Philosophe hors norme, auteur d'une cinquantaine d'ouvrages, dont une récente biographie philosophique de Camus, Michel Onfray sera bientôt à Montréal pour présenter La sagesse des abeilles, pièce qu'il a écrite et dont il fait la narration. Seules créatures vivantes sur scène, 20 000 abeilles rappellent la perte qui guette l'humanité si elles continuent de disparaître. Entrevue par courriel sur la mort et l'infinité du cosmos.

Vous racontez la mort de votre père dans le texte. Est-ce le point de départ du projet?

Non. Il y a trois ou quatre ans, Jean Lambert-wild m'a proposé un travail d'écriture pour la scène qui était tout autre - un voyage aux États-Unis sur les traces des socialistes utopistes du XIXe siècle... Le voyage n'a pas pu se faire. [...] Puis il m'a demandé un genre de suite. J'ai alors écrit La sagesse des abeilles avec pour sous-titre Première leçon de Démocrite. J'ai écrit à la première personne. Comme mon père venait de mourir, je n'ai pas pu ne pas écrire à partir de cette image que j'avais en tête: sa tombe recouverte de neige.

L'image de l'abeille et du miel traverse votre texte. Que symbolise l'abeille pour vous?

J'ai aimé cet animal depuis ma plus tendre enfance. Le bruit de son vol est associé en moi à la chaleur de l'été, aux vacances scolaires, à la liberté dans les champs, aux balades dans la campagne, aux sensations éprouvées dans la nature.
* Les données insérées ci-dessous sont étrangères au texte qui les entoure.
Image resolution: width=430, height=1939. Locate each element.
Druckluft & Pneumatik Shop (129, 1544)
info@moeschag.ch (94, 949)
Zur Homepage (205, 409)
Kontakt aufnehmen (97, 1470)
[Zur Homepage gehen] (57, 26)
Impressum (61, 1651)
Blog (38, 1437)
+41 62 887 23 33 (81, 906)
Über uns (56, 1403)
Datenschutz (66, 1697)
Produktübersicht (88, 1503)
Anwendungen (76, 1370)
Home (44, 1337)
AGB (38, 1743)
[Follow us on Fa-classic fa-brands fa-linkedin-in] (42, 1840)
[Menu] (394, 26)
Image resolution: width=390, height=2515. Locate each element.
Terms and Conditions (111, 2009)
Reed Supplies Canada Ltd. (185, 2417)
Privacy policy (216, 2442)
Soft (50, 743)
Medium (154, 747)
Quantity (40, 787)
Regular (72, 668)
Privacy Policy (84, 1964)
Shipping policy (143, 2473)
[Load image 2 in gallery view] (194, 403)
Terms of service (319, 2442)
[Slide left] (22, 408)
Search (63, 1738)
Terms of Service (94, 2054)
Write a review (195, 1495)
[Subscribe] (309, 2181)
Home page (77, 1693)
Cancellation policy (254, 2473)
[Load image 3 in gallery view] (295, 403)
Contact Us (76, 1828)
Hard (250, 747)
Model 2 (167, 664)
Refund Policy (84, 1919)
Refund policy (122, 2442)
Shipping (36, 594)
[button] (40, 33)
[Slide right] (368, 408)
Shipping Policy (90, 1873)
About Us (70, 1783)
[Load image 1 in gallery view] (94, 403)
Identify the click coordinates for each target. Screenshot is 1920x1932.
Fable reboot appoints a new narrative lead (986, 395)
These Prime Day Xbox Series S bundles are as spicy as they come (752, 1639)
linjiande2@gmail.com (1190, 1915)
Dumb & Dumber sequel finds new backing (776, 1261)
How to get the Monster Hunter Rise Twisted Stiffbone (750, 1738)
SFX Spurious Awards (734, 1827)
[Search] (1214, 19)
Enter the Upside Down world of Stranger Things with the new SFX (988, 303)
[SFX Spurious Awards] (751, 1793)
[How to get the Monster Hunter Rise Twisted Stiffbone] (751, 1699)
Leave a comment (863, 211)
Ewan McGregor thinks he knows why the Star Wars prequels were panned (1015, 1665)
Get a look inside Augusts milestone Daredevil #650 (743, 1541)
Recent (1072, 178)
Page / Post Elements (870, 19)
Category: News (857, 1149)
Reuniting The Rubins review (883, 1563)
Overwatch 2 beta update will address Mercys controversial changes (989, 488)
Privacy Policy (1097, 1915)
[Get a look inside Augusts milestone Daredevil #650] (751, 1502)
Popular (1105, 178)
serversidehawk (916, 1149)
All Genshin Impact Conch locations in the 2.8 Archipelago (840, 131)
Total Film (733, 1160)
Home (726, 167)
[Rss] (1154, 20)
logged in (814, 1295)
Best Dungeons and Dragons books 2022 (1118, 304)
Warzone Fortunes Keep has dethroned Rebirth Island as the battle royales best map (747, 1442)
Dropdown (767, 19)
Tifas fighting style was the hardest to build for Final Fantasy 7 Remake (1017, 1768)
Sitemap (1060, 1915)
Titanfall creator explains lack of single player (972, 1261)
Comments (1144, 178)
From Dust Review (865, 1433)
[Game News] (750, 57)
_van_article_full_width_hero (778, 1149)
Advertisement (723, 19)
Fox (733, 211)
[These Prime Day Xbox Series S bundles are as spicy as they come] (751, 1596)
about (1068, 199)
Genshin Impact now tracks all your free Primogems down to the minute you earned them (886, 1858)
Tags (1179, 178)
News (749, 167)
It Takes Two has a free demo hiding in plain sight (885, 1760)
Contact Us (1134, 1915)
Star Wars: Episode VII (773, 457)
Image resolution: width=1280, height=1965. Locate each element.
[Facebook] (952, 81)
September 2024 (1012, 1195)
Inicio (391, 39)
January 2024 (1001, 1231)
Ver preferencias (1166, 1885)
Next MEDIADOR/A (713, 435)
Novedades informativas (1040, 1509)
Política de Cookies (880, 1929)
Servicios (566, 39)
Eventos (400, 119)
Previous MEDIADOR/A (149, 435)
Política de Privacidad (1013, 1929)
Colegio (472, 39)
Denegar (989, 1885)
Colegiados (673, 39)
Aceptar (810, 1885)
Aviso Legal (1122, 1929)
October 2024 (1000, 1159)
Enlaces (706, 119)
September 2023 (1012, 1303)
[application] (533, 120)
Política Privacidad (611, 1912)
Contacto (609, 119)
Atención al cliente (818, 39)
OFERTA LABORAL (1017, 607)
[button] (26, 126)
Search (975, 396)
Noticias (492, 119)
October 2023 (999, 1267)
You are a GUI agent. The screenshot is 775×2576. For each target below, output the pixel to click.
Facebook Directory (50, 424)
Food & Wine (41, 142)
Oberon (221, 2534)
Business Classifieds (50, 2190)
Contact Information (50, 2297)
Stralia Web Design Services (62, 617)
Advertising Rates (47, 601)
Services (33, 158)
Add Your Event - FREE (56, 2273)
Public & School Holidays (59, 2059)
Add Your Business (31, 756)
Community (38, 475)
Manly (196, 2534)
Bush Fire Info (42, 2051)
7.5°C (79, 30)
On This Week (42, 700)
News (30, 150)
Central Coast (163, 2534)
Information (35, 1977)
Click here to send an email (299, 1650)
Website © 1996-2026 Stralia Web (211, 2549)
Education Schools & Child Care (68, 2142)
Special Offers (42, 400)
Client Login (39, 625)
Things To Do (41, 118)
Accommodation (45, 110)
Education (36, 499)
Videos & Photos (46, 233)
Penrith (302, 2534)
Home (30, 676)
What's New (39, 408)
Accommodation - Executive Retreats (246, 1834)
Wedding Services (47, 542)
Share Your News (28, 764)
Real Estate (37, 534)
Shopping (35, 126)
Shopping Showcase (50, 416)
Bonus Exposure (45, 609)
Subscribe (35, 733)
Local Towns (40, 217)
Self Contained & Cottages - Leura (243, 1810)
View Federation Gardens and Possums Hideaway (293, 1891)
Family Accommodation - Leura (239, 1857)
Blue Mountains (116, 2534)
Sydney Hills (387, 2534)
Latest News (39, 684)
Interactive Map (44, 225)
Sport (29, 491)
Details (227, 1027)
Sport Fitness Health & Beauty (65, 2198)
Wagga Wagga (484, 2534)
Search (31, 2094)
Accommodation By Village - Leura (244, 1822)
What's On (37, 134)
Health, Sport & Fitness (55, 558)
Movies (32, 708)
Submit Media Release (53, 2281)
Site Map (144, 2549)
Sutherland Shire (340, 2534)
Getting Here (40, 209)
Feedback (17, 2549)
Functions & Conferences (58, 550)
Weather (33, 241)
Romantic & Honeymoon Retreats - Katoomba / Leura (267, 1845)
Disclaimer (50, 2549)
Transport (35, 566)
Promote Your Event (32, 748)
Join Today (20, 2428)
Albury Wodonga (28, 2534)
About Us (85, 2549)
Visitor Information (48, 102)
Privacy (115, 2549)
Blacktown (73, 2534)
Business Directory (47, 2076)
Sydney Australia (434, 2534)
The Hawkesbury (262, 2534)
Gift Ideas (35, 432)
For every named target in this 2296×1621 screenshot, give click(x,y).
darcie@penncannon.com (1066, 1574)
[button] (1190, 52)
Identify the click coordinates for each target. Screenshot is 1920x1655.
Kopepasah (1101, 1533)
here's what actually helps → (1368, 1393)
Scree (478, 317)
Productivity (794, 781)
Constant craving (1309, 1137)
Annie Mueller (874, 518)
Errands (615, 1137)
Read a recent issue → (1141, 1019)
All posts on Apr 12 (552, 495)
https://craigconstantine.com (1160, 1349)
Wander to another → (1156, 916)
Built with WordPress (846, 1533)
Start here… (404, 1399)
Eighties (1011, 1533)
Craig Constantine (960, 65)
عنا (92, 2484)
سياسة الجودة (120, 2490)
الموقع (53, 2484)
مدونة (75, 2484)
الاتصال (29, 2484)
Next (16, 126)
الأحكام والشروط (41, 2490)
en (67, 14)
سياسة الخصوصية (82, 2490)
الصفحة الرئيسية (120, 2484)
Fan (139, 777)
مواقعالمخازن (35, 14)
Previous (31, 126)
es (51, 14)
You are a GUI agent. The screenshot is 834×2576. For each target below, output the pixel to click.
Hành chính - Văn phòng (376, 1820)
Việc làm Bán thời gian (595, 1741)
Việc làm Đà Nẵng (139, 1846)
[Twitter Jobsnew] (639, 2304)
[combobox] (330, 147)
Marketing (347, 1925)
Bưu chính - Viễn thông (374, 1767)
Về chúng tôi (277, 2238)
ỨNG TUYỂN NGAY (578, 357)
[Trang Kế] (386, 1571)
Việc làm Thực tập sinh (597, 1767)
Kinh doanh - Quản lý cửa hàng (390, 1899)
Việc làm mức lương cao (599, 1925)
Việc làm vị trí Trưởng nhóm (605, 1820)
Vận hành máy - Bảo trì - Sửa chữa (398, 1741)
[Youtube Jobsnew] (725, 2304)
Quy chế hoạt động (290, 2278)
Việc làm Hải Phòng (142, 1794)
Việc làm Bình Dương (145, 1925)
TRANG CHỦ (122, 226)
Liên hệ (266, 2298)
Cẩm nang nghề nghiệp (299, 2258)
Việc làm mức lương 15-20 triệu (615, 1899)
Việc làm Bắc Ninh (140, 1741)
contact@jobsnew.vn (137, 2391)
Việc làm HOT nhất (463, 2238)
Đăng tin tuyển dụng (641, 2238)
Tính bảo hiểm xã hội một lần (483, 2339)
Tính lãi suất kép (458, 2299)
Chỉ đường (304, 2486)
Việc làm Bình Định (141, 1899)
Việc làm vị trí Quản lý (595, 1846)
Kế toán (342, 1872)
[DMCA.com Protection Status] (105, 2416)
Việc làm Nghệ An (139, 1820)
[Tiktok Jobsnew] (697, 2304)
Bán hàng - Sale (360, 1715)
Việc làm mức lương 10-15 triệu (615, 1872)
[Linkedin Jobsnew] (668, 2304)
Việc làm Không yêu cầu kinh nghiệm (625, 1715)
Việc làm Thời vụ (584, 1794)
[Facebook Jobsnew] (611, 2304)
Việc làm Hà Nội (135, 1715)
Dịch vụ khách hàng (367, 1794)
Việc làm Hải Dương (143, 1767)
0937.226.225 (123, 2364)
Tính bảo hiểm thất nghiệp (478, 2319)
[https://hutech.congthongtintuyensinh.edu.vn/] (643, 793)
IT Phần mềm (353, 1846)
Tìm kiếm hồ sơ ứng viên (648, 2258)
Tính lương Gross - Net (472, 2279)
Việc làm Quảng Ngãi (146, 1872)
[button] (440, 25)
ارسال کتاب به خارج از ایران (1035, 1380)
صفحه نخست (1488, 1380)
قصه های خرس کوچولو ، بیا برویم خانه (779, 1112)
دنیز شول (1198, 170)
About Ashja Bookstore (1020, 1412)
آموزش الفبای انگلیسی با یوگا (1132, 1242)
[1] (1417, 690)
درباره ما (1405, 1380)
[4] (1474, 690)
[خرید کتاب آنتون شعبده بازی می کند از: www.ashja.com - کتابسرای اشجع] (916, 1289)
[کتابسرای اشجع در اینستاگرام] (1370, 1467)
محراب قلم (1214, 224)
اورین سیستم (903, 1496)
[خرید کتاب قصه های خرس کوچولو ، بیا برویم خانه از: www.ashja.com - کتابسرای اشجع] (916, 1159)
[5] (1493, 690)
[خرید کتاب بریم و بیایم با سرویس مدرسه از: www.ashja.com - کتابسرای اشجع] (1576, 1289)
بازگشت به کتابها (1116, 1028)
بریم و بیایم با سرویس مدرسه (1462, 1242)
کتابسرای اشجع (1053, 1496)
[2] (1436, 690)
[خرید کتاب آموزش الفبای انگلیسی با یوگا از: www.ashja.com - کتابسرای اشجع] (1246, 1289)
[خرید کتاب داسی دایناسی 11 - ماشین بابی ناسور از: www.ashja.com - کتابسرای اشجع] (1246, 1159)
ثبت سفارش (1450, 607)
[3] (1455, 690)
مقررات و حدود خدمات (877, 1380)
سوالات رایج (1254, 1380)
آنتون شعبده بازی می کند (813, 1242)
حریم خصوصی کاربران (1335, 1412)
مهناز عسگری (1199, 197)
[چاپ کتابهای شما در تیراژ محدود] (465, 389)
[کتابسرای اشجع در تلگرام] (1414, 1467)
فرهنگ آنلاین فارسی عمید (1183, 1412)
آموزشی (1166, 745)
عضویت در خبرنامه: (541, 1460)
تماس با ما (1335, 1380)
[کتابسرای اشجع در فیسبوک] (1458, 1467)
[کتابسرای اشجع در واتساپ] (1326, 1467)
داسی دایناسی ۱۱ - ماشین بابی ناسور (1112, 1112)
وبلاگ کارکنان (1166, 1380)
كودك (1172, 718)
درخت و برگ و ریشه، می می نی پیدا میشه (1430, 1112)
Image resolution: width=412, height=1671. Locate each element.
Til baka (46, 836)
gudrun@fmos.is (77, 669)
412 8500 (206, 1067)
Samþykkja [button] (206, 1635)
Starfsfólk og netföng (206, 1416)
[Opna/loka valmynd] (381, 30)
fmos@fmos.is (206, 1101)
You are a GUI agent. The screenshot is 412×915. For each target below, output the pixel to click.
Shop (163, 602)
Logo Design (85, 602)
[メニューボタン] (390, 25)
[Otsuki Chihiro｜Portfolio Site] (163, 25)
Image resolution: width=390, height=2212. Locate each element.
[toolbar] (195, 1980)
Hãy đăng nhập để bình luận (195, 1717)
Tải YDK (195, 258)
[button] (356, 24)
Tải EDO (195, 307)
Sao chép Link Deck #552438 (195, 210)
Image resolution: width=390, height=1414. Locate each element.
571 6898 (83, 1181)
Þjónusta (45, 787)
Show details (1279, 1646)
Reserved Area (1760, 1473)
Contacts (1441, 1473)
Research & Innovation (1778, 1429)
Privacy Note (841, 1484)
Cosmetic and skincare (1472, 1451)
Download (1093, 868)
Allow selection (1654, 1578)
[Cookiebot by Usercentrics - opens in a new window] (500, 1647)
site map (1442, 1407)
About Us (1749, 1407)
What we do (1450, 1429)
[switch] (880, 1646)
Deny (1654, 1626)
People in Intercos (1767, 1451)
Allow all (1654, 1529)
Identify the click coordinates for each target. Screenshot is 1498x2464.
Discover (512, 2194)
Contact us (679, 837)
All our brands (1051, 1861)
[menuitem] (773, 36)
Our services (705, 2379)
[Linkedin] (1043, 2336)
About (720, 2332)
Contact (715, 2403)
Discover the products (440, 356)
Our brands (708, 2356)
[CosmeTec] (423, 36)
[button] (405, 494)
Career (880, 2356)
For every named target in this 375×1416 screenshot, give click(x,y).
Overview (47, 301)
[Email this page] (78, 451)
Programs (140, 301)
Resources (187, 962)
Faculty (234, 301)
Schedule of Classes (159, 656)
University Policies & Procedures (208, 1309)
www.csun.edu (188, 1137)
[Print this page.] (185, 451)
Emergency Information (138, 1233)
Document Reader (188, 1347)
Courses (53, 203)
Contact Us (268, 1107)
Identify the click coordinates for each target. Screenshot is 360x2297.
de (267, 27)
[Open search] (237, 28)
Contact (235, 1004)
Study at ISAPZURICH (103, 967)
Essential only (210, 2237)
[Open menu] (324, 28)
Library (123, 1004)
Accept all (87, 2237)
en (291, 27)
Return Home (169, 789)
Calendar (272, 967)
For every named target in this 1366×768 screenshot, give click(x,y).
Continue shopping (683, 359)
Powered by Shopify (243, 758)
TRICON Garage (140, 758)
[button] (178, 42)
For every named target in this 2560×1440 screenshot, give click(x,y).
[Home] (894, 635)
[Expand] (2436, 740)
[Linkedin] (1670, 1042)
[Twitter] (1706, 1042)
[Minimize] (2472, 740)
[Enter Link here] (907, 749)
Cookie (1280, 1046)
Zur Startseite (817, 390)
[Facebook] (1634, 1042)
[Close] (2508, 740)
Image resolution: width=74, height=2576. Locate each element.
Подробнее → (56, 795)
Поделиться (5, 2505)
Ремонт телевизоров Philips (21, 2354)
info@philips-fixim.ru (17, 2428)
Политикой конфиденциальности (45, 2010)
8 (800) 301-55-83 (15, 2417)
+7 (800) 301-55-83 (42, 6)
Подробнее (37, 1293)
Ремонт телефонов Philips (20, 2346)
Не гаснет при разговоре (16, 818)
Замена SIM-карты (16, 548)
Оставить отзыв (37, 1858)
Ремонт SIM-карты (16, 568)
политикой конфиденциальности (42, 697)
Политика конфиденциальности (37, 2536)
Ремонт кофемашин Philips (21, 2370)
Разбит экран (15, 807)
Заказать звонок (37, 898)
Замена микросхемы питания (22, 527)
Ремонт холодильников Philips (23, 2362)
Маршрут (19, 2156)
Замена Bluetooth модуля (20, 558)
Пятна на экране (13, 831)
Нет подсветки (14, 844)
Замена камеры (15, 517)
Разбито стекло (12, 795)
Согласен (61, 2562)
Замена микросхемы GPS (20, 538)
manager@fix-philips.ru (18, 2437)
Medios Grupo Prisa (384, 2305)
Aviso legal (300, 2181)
J'ai travaillé sur l'abeille comme image, métaphore, allégorie, symbole. Elle est d'une incroyable richesse.

Quel lien faites-vous entre l'abeille et Démocrite?

C'est toute la pièce que vous me demandez de raconter! Disons, pour aller vite, que l'abeille, comme fragment de cosmos, nous donne une leçon qu'il faut entendre, comprendre et vivre: le libre arbitre n'existe pas, l'abeille obéit à ce qui la fait être comme elle est - il en va de même pour nous. La sagesse consiste à savoir que, comme l'abeille, nous sommes un fragment du cosmos, qu'il faut donc le savoir, puis le vouloir, pour en obtenir de la joie, du bonheur, de la sagesse. Cette leçon donnée par les abeilles est celle... de Nietzsche! C'est la leçon du surhomme!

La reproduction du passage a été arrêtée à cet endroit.